I had a project where we were reaching for the 'cosmic ray' idea. But it turns out it was a supercap that did not hold enough charge on NAND during power off and the way NAND ages. It worked when 'new' but as the device aged and was used it the NAND would slowly take extra time to write a page. Eventually the time was just enough that it would mostly write everything. It would also sometimes randomly flip bits here and there depending on where it was in the write cycle.
I don't think bit errors happen nearly as often as people seem to think on HN. Sure they happen but they're relatively rare, especially on good quality servers. We have ECC/hashing all over the place looking for it at various layers. I bet it's 1 in a trillion emails that get a bit error in the addressing if not more. I have written embedded code (FPGA) that ran for YEARs that has hashing and I could probably count on one hand the number of times we've had to address any issue (always failed hardware) and it was caught every time unless SHA512 has failed us.
> relatively rare, especially on good quality servers
Good quality servers are the top of the reliability standings. The bottom... the bottom is very far down. Very far.
I'm a hardware guy now. I'm still amazed anything ever works at all. The worst are things like DDR SDRAM that work well enough that people think they can get away without error detection. At least modern MLC NAND flash is so bad that it obviously doesn't work at all without ECC. Better that than silent failures.
The first Guild Wars game actually added a Prime95-style iteration before sending a bug report/crash dump back. An astonishing number of clients failed this test; if I'm remembering the conversation I had correctly, something like half of all oddball crashes got filtered out by that test. Half! (To be fair, overclocked cheap gaming machines may actually be the bottom tier of reliability, but the point stands.)
> I don't think bit errors happen nearly as often as people seem to think on HN.
Back in the days of spinning disks, I had a coworker who had previous worked on the SQL Server test team.
One thing they tracked was bit errors. He said they were surprisingly common to encounter (and of course then account for)
Or, to put it another way, there is a reason modern file systems are paranoid.
Also way back when I managed a huge distributed test cluster, we ran ~3 million tests a week. A non-trivial # of test failures (few hundred) were spurious network failures where the test package didn't get copied to the test client correctly, we detected it "something went wrong" and marked the test as failed. I know in theory Ethernet promises the data gets there without issue, but in reality, at scale, it wasn't. Flaky hardware, bad cable, failing switch, a couple machines with unreliable RAM? Who knows, but it happens.
> I could probably count on one hand the number of times we've had to address any issue (always failed hardware)
Another product I worked on, the bus timings for the DRAM were slightly off. And I do mean slightly, I wasn't directly involved but I think it was something stupid like being 1 cycle short on waiting for something.
We had amazing logging. Soon as we had a few hundred thousand units out, we get ~10 stack traces come in from crash dumps, always in the same place. My team spent a month going over every line of code related to that place in memory.

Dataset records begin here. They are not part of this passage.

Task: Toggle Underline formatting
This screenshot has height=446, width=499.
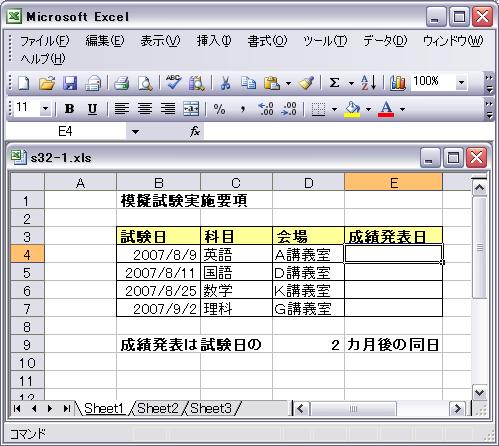Action: [92, 109]
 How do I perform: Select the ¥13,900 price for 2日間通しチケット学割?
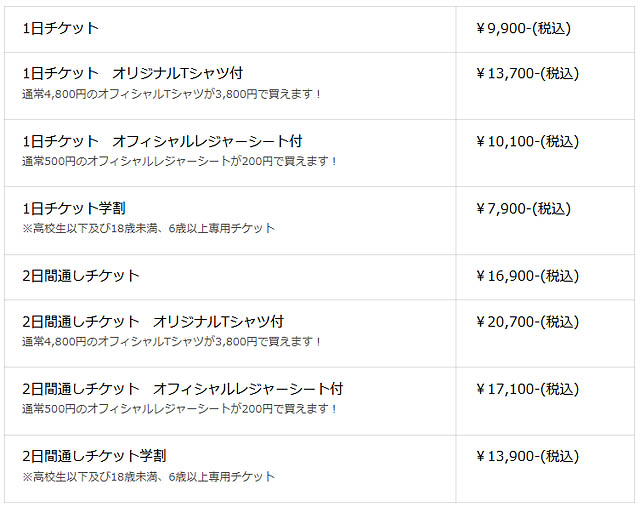(x=527, y=456)
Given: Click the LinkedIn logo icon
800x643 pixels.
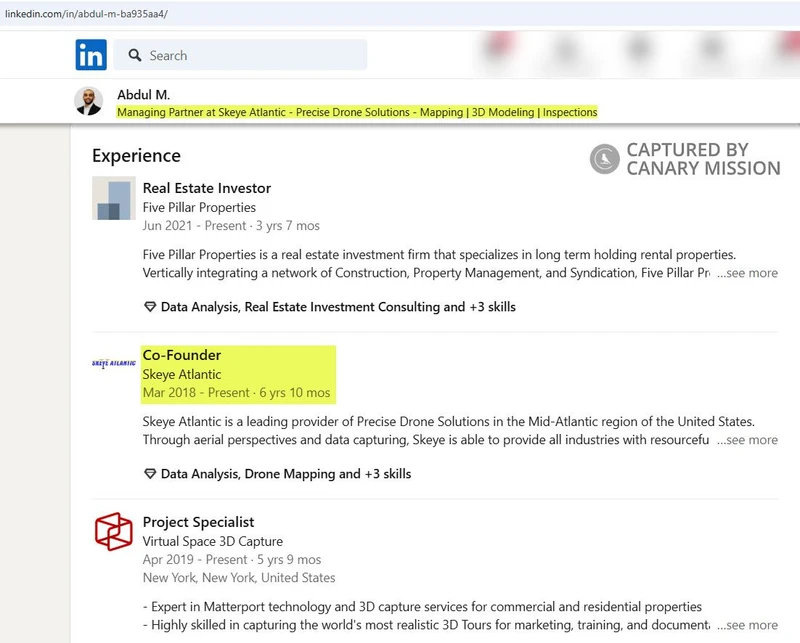Looking at the screenshot, I should 90,55.
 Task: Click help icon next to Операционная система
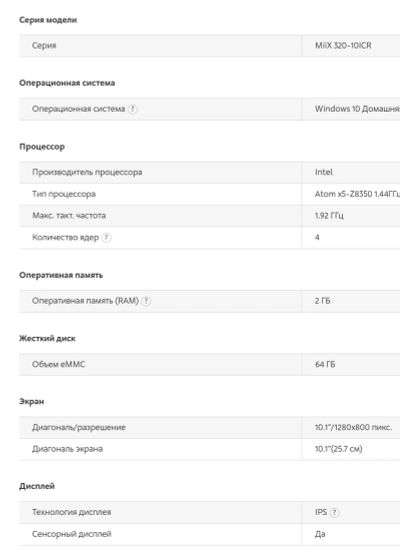[132, 109]
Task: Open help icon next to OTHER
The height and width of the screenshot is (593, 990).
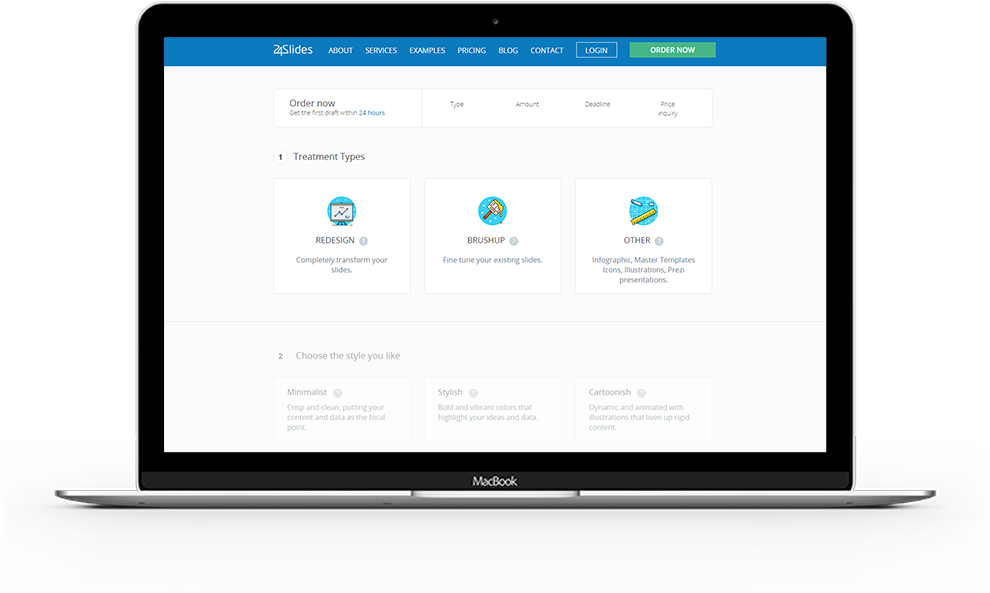Action: click(659, 241)
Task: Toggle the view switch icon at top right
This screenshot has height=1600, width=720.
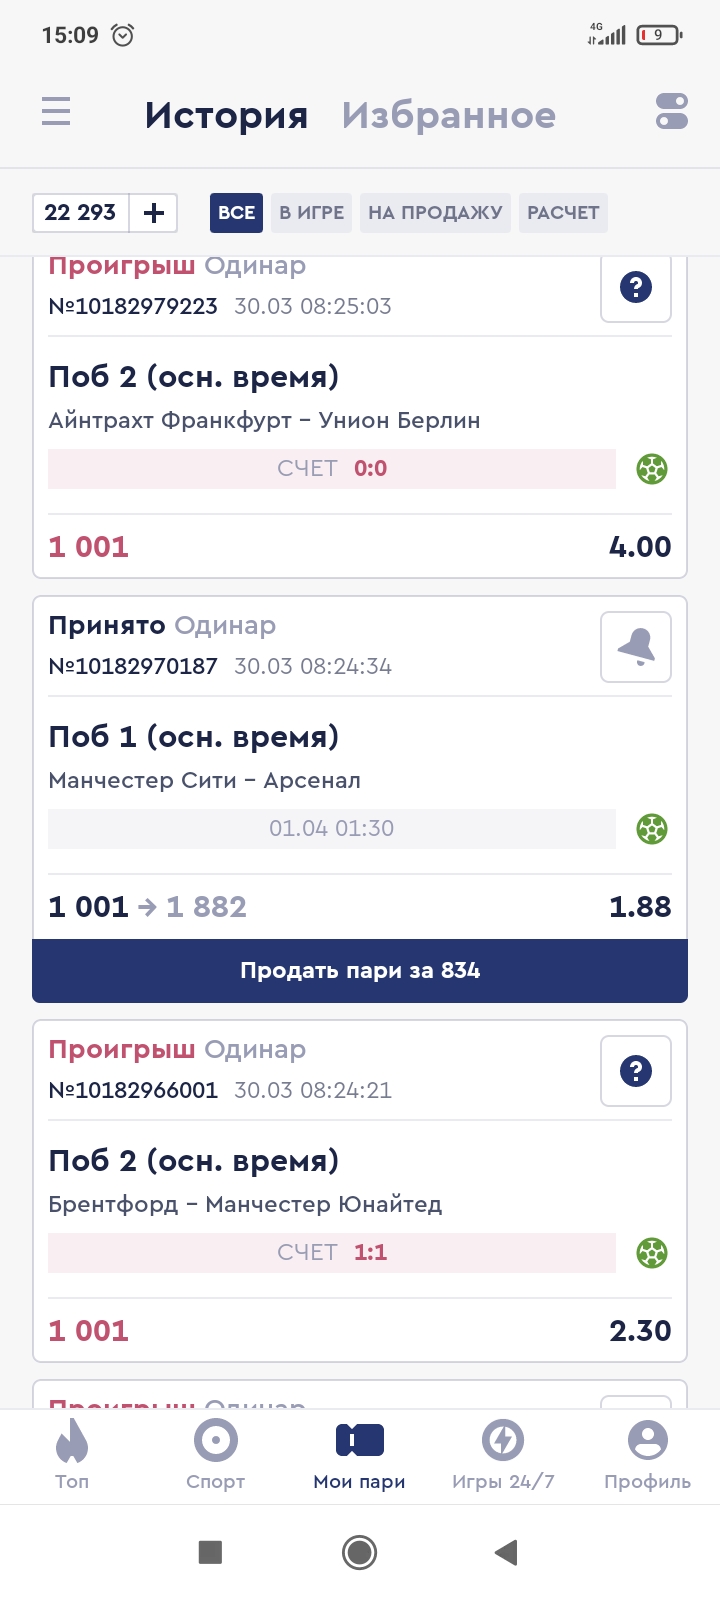Action: 671,111
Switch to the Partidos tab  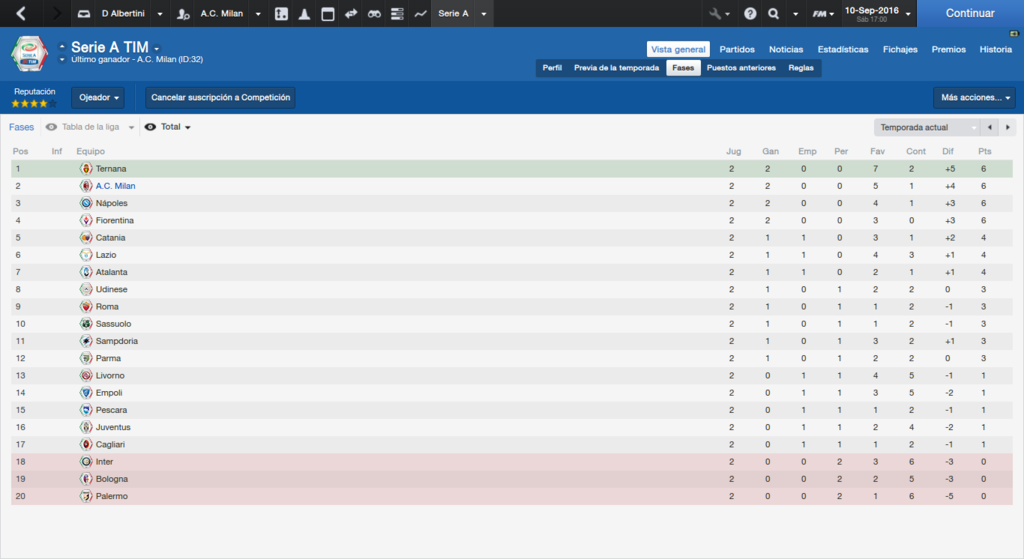(737, 49)
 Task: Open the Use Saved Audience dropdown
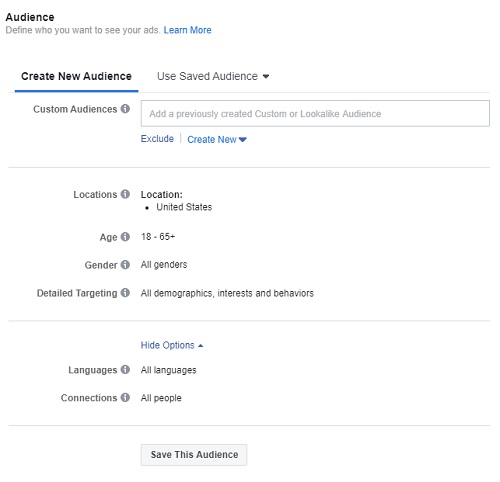click(x=213, y=76)
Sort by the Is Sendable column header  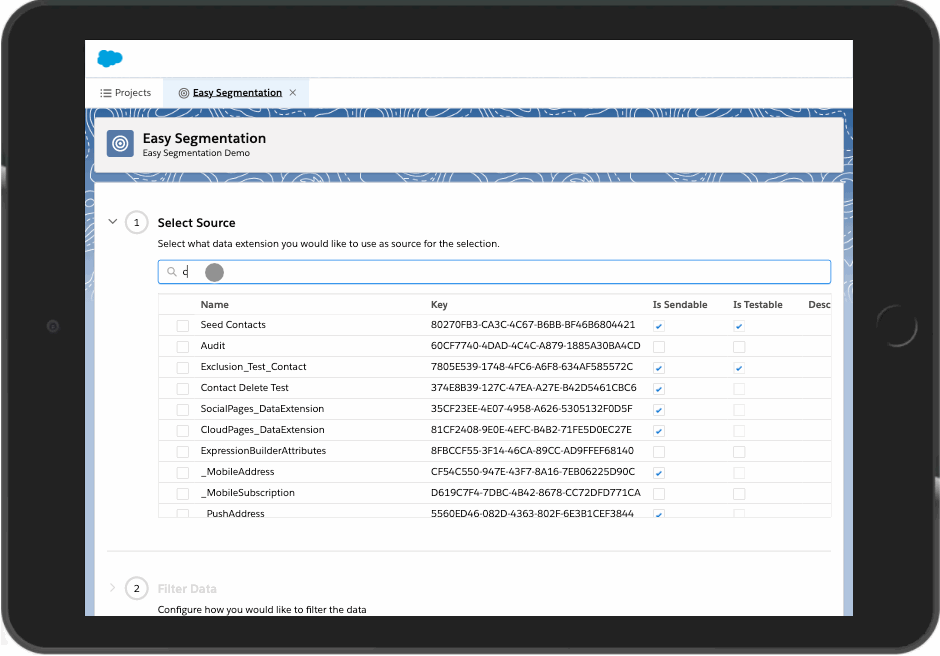point(680,305)
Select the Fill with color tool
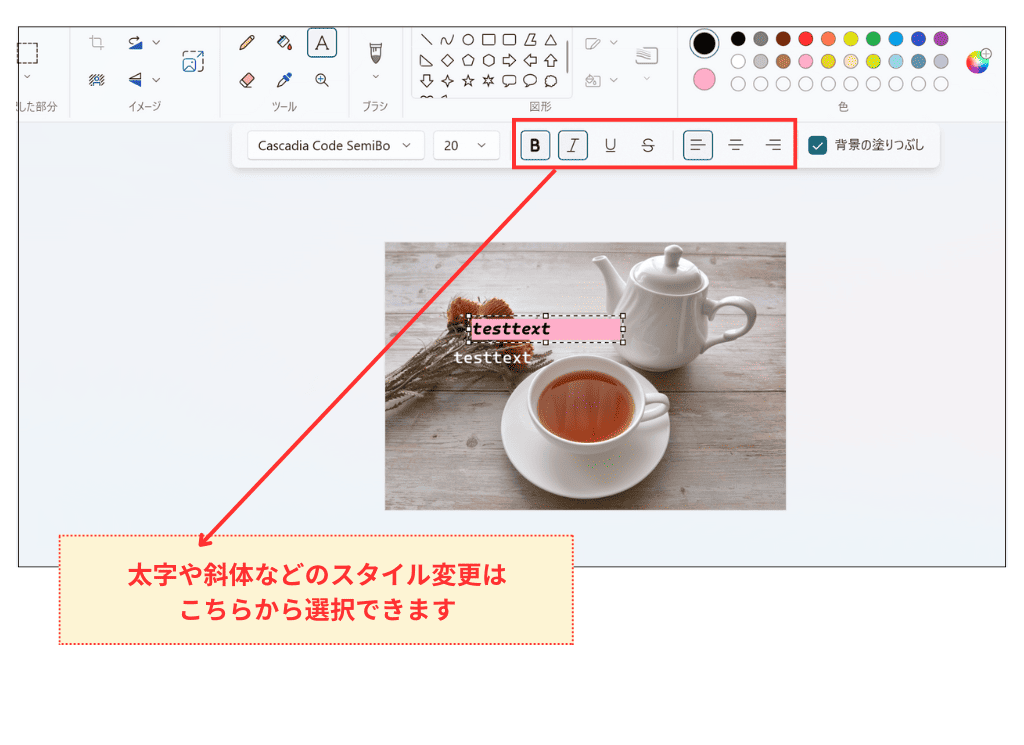1024x745 pixels. click(x=283, y=42)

New build goes out, more failures, again tiny tiny %, you'd only notice this at scale. We track it down, pointer being corrupted, it was stored in the same memory address we had been looking at last time.
Bit was being flipped. We only noticed it because it had hit a pointer. Most of the DRAM, the vast vast majority, was capable of operating 1 cycle out of spec, but some chips weren't.
We only detected and fixed this bit flip issue because the principle engineer on that product insisted that we investigate and fix EVERY single product crash. He insisted on 100% reliability.
Do you think every firmware team for every single component of every single motherboard has that same dedication to quality? Because if not, errors are going to slip through, and they won't even be noticed, not to mention investigated.
Cool writeup. I think some groups or orgs suffer the opposite of survivorship bias, that is, even if an occurrence is rare, they get to see it a lot of times.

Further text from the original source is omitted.